Excerpted records
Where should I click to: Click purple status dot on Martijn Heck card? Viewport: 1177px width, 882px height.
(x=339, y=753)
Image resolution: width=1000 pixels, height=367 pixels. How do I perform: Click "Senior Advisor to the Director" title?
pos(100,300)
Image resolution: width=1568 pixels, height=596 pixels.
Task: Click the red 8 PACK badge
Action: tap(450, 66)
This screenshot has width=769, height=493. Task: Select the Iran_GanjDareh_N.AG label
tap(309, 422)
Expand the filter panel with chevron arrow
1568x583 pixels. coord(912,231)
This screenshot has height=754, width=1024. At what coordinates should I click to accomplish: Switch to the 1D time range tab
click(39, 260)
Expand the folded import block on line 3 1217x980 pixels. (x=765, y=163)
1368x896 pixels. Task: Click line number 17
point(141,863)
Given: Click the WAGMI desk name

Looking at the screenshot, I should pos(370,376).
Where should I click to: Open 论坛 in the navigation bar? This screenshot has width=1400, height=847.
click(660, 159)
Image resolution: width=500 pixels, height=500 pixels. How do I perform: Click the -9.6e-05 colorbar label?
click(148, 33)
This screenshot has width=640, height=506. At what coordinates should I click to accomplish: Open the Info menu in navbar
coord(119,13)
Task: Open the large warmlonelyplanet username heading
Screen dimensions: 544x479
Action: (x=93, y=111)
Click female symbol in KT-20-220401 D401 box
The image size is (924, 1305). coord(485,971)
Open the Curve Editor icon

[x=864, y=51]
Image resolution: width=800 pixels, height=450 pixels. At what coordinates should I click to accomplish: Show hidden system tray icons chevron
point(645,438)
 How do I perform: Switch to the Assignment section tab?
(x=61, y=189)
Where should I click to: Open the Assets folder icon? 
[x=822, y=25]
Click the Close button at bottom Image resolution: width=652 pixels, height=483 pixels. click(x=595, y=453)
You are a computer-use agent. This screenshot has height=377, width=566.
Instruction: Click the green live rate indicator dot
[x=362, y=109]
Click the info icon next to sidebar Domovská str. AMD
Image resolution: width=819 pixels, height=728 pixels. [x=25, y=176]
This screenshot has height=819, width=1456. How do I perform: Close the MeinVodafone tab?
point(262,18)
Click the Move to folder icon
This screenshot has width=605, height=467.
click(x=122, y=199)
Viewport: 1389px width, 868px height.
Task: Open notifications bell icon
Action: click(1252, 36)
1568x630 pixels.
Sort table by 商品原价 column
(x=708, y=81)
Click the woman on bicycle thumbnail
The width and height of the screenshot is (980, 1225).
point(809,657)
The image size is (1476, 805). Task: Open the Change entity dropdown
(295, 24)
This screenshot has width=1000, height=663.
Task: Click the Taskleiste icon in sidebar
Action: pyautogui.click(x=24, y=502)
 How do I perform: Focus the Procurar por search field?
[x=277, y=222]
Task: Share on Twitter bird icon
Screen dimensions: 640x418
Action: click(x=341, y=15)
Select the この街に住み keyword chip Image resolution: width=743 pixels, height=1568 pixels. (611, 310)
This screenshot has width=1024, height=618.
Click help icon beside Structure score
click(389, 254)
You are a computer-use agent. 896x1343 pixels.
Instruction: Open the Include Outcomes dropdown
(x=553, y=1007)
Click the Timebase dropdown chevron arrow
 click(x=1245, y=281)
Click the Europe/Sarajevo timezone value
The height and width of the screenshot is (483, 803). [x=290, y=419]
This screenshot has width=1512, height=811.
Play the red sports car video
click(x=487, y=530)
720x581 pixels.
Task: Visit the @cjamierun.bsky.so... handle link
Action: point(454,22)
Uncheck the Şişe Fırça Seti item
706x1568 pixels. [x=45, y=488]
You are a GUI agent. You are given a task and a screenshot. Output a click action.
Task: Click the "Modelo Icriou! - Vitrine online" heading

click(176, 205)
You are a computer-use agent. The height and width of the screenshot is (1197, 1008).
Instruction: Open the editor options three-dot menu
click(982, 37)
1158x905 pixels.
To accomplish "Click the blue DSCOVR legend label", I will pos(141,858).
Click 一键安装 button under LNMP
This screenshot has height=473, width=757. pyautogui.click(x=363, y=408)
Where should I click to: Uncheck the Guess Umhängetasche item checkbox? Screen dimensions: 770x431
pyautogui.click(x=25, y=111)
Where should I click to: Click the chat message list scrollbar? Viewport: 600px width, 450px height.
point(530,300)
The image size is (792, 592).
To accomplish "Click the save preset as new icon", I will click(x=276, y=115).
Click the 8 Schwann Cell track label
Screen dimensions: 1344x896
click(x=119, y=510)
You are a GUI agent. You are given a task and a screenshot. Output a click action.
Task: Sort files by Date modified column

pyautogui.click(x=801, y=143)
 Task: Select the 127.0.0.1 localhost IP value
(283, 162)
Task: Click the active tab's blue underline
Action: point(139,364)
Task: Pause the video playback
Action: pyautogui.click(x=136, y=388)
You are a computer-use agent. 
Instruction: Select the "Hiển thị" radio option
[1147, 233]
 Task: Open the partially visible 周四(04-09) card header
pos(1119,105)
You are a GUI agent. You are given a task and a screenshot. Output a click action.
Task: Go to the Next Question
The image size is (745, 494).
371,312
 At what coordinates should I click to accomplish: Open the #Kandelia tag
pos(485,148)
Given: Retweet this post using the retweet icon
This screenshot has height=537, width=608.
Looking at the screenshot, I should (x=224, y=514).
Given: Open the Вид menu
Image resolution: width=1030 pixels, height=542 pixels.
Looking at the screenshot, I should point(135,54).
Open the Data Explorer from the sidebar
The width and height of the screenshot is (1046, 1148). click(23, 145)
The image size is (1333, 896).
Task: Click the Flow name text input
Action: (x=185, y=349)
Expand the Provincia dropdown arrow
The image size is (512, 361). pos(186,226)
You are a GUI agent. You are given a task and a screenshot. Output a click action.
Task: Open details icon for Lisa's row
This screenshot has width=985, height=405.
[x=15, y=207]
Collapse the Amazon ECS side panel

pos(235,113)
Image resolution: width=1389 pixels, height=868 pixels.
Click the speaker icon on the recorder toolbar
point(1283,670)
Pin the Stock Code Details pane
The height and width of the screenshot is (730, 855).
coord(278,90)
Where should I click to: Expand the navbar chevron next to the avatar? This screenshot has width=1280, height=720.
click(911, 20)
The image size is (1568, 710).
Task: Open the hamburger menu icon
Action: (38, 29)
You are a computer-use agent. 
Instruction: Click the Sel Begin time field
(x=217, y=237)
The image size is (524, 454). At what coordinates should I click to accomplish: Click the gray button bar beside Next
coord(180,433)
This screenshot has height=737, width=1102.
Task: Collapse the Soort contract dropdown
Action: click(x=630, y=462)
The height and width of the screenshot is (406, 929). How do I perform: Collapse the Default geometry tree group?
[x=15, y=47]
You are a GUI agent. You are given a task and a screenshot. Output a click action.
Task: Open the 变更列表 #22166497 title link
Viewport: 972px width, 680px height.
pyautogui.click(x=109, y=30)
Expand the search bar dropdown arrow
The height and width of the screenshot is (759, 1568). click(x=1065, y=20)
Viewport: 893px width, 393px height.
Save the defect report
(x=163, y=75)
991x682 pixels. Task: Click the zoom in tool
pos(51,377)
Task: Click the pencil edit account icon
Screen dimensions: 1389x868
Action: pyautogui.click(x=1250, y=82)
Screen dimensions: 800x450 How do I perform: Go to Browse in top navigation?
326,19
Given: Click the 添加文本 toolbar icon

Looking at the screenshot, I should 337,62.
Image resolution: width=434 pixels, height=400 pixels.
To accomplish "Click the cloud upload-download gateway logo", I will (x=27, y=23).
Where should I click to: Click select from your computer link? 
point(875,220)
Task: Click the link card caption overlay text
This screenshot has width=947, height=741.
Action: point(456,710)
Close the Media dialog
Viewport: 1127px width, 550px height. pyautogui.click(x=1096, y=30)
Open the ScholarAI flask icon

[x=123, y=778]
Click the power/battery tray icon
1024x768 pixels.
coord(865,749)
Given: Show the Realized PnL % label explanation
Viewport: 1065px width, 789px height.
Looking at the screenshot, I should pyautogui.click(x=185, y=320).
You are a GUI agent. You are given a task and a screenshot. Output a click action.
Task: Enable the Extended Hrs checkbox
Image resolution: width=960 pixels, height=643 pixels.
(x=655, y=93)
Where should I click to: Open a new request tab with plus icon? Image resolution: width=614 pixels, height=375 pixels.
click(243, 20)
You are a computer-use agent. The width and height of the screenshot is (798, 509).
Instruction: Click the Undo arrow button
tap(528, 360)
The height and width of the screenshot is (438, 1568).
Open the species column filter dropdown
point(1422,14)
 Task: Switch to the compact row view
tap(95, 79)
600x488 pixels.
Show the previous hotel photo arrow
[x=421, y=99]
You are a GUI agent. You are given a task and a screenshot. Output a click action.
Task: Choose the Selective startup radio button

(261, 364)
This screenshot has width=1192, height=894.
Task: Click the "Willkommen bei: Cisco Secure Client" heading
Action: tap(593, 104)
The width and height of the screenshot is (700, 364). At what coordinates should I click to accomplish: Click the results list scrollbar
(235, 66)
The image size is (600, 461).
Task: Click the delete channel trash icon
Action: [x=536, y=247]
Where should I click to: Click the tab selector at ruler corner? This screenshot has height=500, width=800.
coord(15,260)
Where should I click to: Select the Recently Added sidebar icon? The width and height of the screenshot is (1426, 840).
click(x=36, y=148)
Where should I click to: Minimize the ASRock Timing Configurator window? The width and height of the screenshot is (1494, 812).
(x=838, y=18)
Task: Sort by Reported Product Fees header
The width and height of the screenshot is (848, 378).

The request
Can you reproduce the data from its first line through the line containing "click(148, 33)", with "purple" swapped for "violet" and nothing else changed?

Answer to this exercise
Where should I click to: Click violet status dot on Martijn Heck card? Viewport: 1177px width, 882px height.
(x=339, y=753)
Image resolution: width=1000 pixels, height=367 pixels. How do I perform: Click "Senior Advisor to the Director" title?
pos(100,300)
Image resolution: width=1568 pixels, height=596 pixels.
Task: Click the red 8 PACK badge
Action: tap(450, 66)
This screenshot has width=769, height=493. Task: Select the Iran_GanjDareh_N.AG label
tap(309, 422)
Expand the filter panel with chevron arrow
1568x583 pixels. coord(912,231)
This screenshot has height=754, width=1024. At what coordinates should I click to accomplish: Switch to the 1D time range tab
click(39, 260)
Expand the folded import block on line 3 1217x980 pixels. (x=765, y=163)
1368x896 pixels. Task: Click line number 17
point(141,863)
Given: Click the WAGMI desk name

Looking at the screenshot, I should pos(370,376).
Where should I click to: Open 论坛 in the navigation bar? This screenshot has width=1400, height=847.
click(660, 159)
Image resolution: width=500 pixels, height=500 pixels. How do I perform: Click the -9.6e-05 colorbar label?
click(148, 33)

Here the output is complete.